甲府の最高気温が37.3℃という、今夏最も暑かった先週土曜日、山梨県立文学館で行なわれた「575と言葉」ワークショップに参加しました。
講師の米光一成さんは「『ぷよぷよ』『BAROQUE』『トレジャーハンターG』などを企画制作したゲームデザイナー」、とまとめられたプロフィールをよく見かけますが、私にとっては公開句会、東京マッハの出演やレビュアー、編集ライター養成講座の講師などでの活躍が印象的です。文芸作品からスーパーホテルの温泉の素晴らしさまで、同じテンションで書かれているエキレビ!というレビューサイトが私のお気に入りです。米光さんの書いたものを読むようになって、なんでもかんでも読み散らかしっぱなし、書き散らかしっぱなしだった私は、言葉のあやつり方の面白さに興味を持つようになりました。
そんな米光さんがこの山梨に?!ということで灼熱の甲府にのり込みました。
参加者の対象は中学生以上、となっていたので、ティーンに混ざって大人がしゃしゃり出ていいものか…と思っていましたが、参加者は小学生から高校の文芸部、50代のおじさんも集まってわいわいムードでした。
ワークショップは簡単なカードゲームで、5人ぐらいのグループに分かれて行ないます。キーワードと文字数(3、5、7、字余り)が書かれている小さいカードをめくり、例えば「はねる」で「5」というカードが出たら5文字で「はねる」を表す単語を考えます。みんなが出した答えをくらべて、一番票を集めた人が勝ち。
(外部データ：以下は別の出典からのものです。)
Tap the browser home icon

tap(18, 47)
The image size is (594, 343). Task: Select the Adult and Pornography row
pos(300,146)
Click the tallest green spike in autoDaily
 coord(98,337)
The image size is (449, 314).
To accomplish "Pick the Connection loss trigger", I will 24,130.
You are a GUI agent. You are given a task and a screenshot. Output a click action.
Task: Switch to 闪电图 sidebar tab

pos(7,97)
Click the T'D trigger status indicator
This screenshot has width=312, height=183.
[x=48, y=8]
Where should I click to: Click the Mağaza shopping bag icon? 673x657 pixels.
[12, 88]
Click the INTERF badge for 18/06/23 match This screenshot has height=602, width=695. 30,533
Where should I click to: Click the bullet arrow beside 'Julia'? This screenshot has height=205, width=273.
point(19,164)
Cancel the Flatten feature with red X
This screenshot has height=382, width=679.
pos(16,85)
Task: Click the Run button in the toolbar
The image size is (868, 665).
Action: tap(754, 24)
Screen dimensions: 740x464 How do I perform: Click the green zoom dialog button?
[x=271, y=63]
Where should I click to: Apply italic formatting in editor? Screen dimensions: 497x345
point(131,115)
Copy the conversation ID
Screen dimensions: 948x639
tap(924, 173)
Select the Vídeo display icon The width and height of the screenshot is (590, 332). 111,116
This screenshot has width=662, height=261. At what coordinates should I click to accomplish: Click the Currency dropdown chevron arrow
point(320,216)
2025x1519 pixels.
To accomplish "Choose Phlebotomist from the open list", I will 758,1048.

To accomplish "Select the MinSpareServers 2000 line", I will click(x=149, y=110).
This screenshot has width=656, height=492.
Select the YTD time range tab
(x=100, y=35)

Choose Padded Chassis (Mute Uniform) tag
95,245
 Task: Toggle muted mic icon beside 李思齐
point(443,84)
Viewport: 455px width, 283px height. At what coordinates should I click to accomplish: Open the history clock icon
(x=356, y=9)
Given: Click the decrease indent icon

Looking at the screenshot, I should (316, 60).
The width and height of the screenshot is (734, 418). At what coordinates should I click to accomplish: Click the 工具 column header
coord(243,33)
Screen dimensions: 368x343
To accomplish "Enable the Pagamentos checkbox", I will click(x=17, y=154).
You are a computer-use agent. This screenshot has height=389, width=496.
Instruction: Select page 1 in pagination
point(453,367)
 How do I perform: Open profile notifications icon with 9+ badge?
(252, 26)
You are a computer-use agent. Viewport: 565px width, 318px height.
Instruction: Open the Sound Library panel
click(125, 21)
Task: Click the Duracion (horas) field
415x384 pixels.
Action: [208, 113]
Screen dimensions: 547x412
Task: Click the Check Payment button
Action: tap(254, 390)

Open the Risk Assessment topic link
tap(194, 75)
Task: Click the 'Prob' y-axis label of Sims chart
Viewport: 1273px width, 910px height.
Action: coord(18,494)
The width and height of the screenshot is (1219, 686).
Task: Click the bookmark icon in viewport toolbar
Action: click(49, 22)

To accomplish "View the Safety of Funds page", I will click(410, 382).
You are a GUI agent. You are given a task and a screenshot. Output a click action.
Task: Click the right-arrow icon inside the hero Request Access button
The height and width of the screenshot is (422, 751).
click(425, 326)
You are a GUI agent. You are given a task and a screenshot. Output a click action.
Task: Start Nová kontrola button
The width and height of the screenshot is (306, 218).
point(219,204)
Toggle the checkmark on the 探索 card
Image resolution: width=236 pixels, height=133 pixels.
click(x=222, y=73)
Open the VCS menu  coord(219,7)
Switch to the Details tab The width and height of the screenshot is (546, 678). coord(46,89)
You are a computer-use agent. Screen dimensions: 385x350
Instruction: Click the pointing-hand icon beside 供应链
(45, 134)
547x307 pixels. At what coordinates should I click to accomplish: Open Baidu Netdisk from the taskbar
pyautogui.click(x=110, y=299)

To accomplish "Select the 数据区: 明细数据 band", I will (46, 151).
そうきたかー!という単語もあれば、「軽い」で「3」というカードが出て「チャラ男」と書いた人が2人いるという展開もありました。小学生がいるグループから「セカオワ」という声が聞こえて(セカオワ…ってなんだっけ?)と自分の年を改めて実感し、胸キュンな言葉が飛び出る高校生グループに、なんてピュアな…と目が遠くなるなどもあり。ゲームが想定していなかった事態になったときは、なるべく面白くなる方へルールをゆるやかに変える米光さんの場さばき(?)にも同時に注目。
最後は各グループで一番票を集めた人たちによる名人戦です。大喜利スタイルで米光さんが出したお題に答えます。「『ドキドキ』で4!」のお題で一番うけたのは女子高生の「呼び出し」。職員室に呼ばれちゃう高校生あるあるです。最後は「『しあわせ』で5!」。これは妙に重いお題。お子さんの付き添いで来たはずが、自分も参加してしまったという女性の答えは「息してる」。究極、と思ったところに小学生の女の子の「プレゼント」で一同拍手~!深淵からシンプルなしあわせにたどり着いて終了。
私は美術館教育に関わってきたことがあり、ワークショップはいろんなかたちで見たり実践したりしてきました。ベースは教育なので、教室とは違う学びを提供したいという思いや、美術館や博物館に触れる機会を増やしてほしいという期待があります。効用を求めて窮屈になってしまうジレンマも感じてきました。でも、この日のワークショップでは、言葉や俳句という自分の得意分野から遠い場所で、参加者としてぞんぶんに楽しんできました。今日はもう、「楽しかったー!」で締めます。またどこかで、だれかとこのゲームで盛り上がりたいな。